0x100 Bytecode executable search at start-up. Default: 0.
stack_limit The maximum size of the stack (in words). This is only relevant to the byte-code runtime, as the native code runtime uses the operating system's stack. Default: 256k.
val stat : unit -> stat
Return the current values of the memory management counters in a stat record.
val counters : unit -> (float * float * float)
Return (minor_words, promoted_words, major_words). Much faster than stat.
val get : unit -> control
Return the current values of the GC parameters in a control record.
val set : control -> unit
set r changes the GC parameters according to the control record r. The normal usage is:
Gc.set { (Gc.get()) with Gc.verbose = 13 }
val minor : unit -> unit
Trigger a minor collection.
val major : unit -> unit
Finish the current major collection cycle.
val full_major : unit -> unit
Finish the current major collection cycle and perform a complete new cycle. This will collect all currently unreachable blocks.
val compact : unit -> unit = "gc_compaction";;
Perform a full major collection and compact the heap. Note that heap compaction is a lengthy operation.
val print_stat : out_channel -> unit
Print the current values of the memory management counters (in human-readable form) into the channel argument.
val allocated_bytes : unit -> float
Return the total number of bytes allocated since the program was started. It is returned as a float to avoid overflow problems with int on 32-bit machines.
val finalise : ('a -> unit) -> 'a -> unit;;
Gc.finalise f v registers f as a finalisation function for v. v must be heap-allocated. f will be called with v as argument at some point between the first time v becomes unreachable and the time v is collected by the GC. Several functions can be registered for the same value, or even several instances of the same function. Each instance will be called once (or never, if the program terminates before the GC deallocates v).
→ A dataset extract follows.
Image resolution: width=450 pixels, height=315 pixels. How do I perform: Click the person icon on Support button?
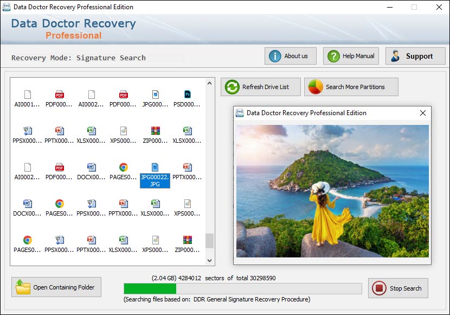click(395, 56)
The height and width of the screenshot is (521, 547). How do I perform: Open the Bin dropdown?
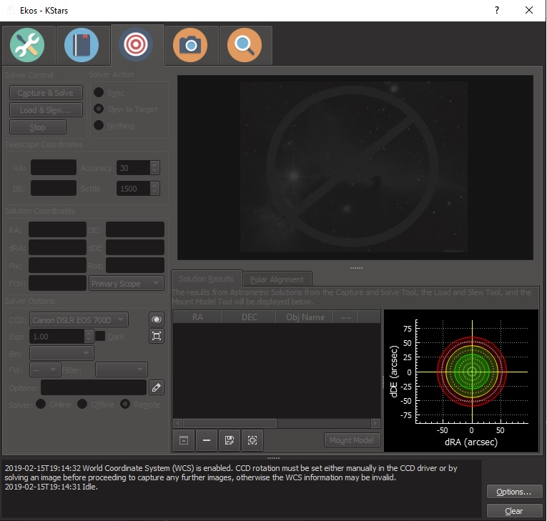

A number of pitfalls are associated with finalised values: finalisation functions are called asynchronously, sometimes even during the execution of other finalisation functions. In a multithreaded program, finalisation functions are called from any thread, thus they cannot not acquire any mutex.

Anything reachable from the closure of finalisation functions is considered reachable, so the following code will not work:
let v = ... in Gc.finalise (fun x -> ...) v Instead you should write:
let f = fun x -> ... ;; let v = ... in Gc.finalise f v

The f function can use all features of O'Caml, including assignments that make the value reachable again (indeed, the value is already reachable from the stack during the execution of the function). It can also loop forever (in this case, the other finalisation functions will be called during the execution of f). It can call Gc.finalise on v or other values to register other functions or even itself. It can raise an exception; in this case the exception will interrupt whatever the program was doing when the function was called.

Gc.finalise will raise Invalid_argument if v is not heap-allocated. Some examples of values that are not heap-allocated are integers, constant constructors, booleans, the empty array, the empty list, the unit value. The exact list of what is heap-allocated or not is implementation-dependent. You should also be aware that some optimisations will duplicate some immutable values, especially floating-point numbers when stored into arrays, so they can be finalised and collected while another copy is still in use by the program.
type alarm;;
An alarm is a piece of data that calls a user function at the end of each major GC cycle. The following functions are provided to create and delete alarms.
val create_alarm : (unit -> unit) -> alarm;;
create_alarm f will arrange for f to be called at the end of each major GC cycle. A value of type alarm is returned that you can use to call delete_alarm.
val delete_alarm : alarm -> unit;;
delete_alarm a will stop the calls to the function associated to a. Calling delete_alarm a again has no effect.